60.3. Whilst obiter, the passage from Centrovincial Estates is said to be a sound statement of principle, made by a court which, expressly, was conscious that it did not need to discuss the law of mistake at all and yet decided that it would be helpful to express a general principle:
'…In all the circumstances this judgment on an Order XIV summons is not an appropriate occasion to embark on a lengthy discussion on the law relating to mistake in contract. Nevertheless, we should perhaps attempt to explain briefly (albeit obiter) why, quite apart from questions of consideration, we respectfully differ from the learned Judge on the question of mistake, as a matter of broad principle.'
60.4. That statement of principle had been applied by the High Court, in OT Africa Line, in which an apparent offer of settlement for GBP150,000 had been made and accepted. It was alleged that there had been no binding agreement because of a unilateral mistake as to terms, since the intention had been to offer USD150,000, which the other party had known, or, at least, ought to have appreciated. Mance J (as he then was) had considered the applicable principles, holding that, objectively construed, there had been clear agreement for GBP150,000. Accordingly, he had moved to the second question; whether that 'apparent contract' had not been made because it had been displaced by a mistake which the other party knew, or ought to have known. On the facts, it was held not, because [703]:
'Here, there is objectively agreement on a particular sum. The question is what is capable of displacing that apparent agreement. The answer on the authorities is a mistake by one party of which the other knew or ought reasonably to have known….
…
…there was nothing in the letter to indicate that it was intended to repeat a previous position or to explain the position in any other way which would have made it clear that Vickers cannot – or even, so far as this may be material, may not – actually have been thinking in sterling terms.'
60.5. In Hartog itself, at 568D-F, Singleton J had held (with emphasis added):
'I am satisfied that it was a mistake on the part of the defendants or their servants which caused the offer to go forward in that way, and I am satisfied that anyone with any knowledge of the trade must have realised that there was a mistake.… The offer was wrongly expressed and the defendants by their evidence, and by the correspondence, have satisfied me that the plaintiff could not reasonably have supposed that that offer contained the offerers' real intention…'
That, too, indicated the relevance of constructive knowledge.

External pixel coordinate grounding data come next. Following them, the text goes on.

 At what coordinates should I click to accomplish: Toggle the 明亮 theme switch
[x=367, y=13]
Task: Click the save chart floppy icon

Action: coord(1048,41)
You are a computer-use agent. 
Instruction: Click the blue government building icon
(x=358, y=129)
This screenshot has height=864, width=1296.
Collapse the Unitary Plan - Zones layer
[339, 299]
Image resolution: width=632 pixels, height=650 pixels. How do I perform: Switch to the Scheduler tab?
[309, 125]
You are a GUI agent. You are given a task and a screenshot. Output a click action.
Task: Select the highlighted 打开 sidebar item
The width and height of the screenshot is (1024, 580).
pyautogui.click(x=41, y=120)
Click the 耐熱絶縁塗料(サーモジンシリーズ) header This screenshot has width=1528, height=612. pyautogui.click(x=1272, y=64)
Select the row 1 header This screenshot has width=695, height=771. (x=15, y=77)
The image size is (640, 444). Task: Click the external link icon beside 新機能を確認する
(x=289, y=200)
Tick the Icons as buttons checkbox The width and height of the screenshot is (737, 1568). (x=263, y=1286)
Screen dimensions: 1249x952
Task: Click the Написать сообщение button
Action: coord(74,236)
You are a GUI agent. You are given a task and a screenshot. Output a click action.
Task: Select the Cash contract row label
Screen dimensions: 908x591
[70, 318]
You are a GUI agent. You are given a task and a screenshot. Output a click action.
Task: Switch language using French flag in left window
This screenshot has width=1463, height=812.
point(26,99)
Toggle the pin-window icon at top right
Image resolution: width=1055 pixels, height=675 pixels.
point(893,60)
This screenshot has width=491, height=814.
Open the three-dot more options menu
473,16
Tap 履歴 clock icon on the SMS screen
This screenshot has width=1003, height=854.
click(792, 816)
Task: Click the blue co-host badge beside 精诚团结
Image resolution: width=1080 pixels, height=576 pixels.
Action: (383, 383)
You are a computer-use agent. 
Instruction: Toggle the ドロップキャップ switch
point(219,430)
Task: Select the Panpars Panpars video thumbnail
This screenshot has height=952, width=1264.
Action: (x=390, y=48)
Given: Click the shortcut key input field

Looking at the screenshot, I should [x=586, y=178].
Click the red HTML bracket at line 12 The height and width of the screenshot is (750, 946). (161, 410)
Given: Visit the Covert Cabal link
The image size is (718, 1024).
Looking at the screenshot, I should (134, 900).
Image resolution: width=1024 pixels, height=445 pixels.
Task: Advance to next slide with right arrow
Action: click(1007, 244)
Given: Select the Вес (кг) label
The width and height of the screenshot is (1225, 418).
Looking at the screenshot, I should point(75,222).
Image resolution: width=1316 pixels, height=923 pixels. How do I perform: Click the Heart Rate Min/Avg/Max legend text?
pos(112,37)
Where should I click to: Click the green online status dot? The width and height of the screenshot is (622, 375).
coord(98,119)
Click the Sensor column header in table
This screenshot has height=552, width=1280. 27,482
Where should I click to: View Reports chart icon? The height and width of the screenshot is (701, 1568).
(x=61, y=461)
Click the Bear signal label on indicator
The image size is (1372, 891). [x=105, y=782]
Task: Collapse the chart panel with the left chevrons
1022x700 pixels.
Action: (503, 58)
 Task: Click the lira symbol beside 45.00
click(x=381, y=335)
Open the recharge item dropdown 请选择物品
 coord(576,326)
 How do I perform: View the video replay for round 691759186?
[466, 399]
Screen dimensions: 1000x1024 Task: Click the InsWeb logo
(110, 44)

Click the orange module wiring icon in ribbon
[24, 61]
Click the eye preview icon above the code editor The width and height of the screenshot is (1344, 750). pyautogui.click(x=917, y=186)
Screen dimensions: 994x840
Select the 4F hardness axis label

60.6. Mr Wandowicz submitted that the only basis for the suggestion by the authors of Chitty that there might be a lack of clarity as to constructive knowledge was a point made, in passing, by Hamblen J (as he then was) in Merrill Lynch International v Amorim Partners Ltd [2014] EWHC 74, QB. In that case, unilateral mistake had not been argued (because it had been accepted to stand or fall with the primary case on misrepresentation) and would have been hopeless, in any event, because the alleged mistakes had been as to facts, not terms, of the agreement. Recording that the case had failed because the case on misrepresentation had failed, the judge had added [54], 'Further, a contract can only be avoided on the grounds of unilateral mistake where the other contracting party – here MLI – knew of the mistake which was made. There is no evidence that MLI had any such knowledge.' Mr Wandowicz submitted that, as the authors of Chitty point out [33rd Ed, 3- 023[4]],
'Hamblen J. said that a mistake will only give rise to relief if it was known to the other party, but the point does not appear to have been argued and the mistake was in any event not as to the terms of the contract.'
Added to that was the fact that, unlike the full reasoning of Mance J, in OT Africa Line, Hamblen J's comment clearly had been made 'by the way'. In any event, it was not inconsistent with the proposition that mistake can give rise to relief if it ought to have been known to the other party; there is nothing in Hamblen J's comment which would suggest that his use of the word 'knowledge' excluded constructive knowledge, submitted Mr Wandowicz. In short, the weight of judicial and academic analysis supported the proposition that constructive knowledge of a mistake will suffice.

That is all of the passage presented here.